Modifying Native JavaScript Objects

Random Number Generator There are still debates in JavaScript community about modifying native JavaScript objects (Array, Number, String, Object). Some developers believe it’s evil, while other encourage it. If you’ve looked at RapydScript’s stdlib, you probably already know my stance on it – I’m actually in favor of such modifications when they make sense. I might not have as much experience in JavaScript as the gurus, but I have enough experience in language design to form sane opinions about which practices are evil and which are not.

Most arguments against modifying the native objects hold no water. They give examples where the developer overrides a native method to work differently from original implementation. That is indeed evil, assuming that calling this method with the same arguments as original JavaScript implementation no longer produces the same result. For example, if I decided to rewrite String.prototype.replace such that it worked globally, like in most other languages, instead of on a first occurrence:

String.prototype.replace = function(orig, sub) {
    return this.split(orig).join(sub);
}

I could break (or make them behave differently than they should) other libraries/widgets on the same page that assume that replace() will only replace the first occurrence. I completely agree that one should never override existing methods to do something else. It’s important that the basic subset of the JavaScript language works exactly as others would expect it to. If you can’t guarantee that the foundation of your house stays level, you can’t guarantee that your house will not collapse.

• Dataset extract:
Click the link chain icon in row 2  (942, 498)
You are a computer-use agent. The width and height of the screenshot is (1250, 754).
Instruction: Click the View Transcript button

• Instructions:
[1] Using the page on modifying native JavaScript objects above, decide whether each statement agrees with it. Answer yes or no for each and quote the deciding words.
(a) The author says every argument against modifying native objects is without merit.
(b) The example rewrite of String.prototype.replace would make it replace every occurrence rather than only the first.
(c) The author agrees that existing methods should never be overridden to do something else.
[2] According to the page on modifying native JavaScript objects, where might a reader already have seen the author's stance on such modifications?
[3] Summarize the page on modifying native JavaScript objects in two sentences.

• Solutions to the exercise:
[1]
(a) No: "Most arguments against modifying the native objects hold no water."
(b) Yes: "such that it worked globally, like in most other languages, instead of on a first occurrence"
(c) Yes: "I completely agree that one should never override existing methods to do something else."

[2] In RapydScript's stdlib.

[3] The author favors modifying native JavaScript objects when such changes make sense, and holds that most arguments against the practice hold no water. However, the author agrees that an existing method should never be overridden to do something else, as in making String.prototype.replace work globally, because that could break other libraries or widgets on the same page that expect the original behavior.